Kumar was named dean of the University of Pennsylvania School of Engineering and Applied Science in 2015. He joined the Penn Engineering faculty in 1987 and prior to his current position served as UPS Foundation Professor with appointments in the departments of mechanical engineering and applied mechanics, computer and information science and electrical and systems engineering. As deputy dean for education in 2008-12, he was instrumental in the creation of several innovative master’s degree programs.
Earlier, he served as chair of the Department of Mechanical Engineering and Applied Mechanics (2005-08), deputy dean for research (2000-04) and director of the General Robotics, Automation, Sensing and Perception, or GRASP, Laboratory, a multidisciplinary robotics and perception lab (1998-2004).

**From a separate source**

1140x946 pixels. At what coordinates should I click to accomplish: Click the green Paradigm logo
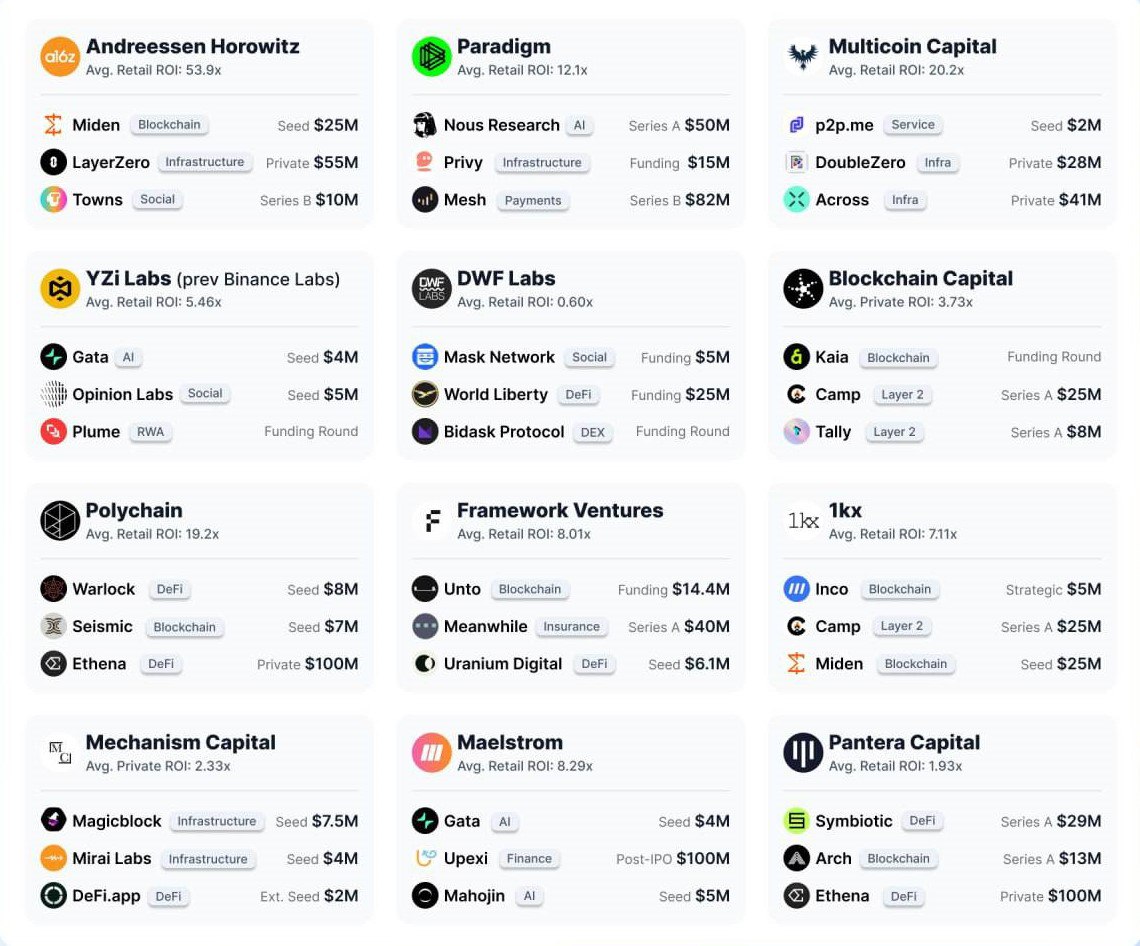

During a scholarly leave in 2012-14, he served in the White House as assistant director for robotics and cyber physical systems in the Office of Science and Technology Policy.
Kumar has authored more than 400 refereed articles and papers and more than 20 books and book chapters.
He is a member of the National Academy of Engineering and a fellow of the American Society of Mechanical Engineers and of the Institute of Electrical and Electronic Engineers.
Kumar is recipient of numerous awards and honors, including the 1991 National Science Foundation Presidential Young Investigator award; the 1996 Lindback Award for Distinguished Teaching (University of Pennsylvania); the 1997 Freudenstein Award for significant accomplishments in mechanisms and robotics; the 2012 ASME Mechanisms and Robotics Award; the 2012 IEEE Robotics and Automation Society Distinguished Service Award; a 2012 World Technology Network Award; a 2013 Popular Mechanics Breakthrough award; a 2014 Engelberger Robotics Award; and the 2017 IEEE Robotics and Automation Society George Saridis Leadership Award in Robotics and Automation.
The University Lectures series continues with Pulitzer Prize-winning New York Times columnist Maureen Dowd on April 13 and International WELL Building Institute Chairman and CEO Rick Fedrizzi on April 24.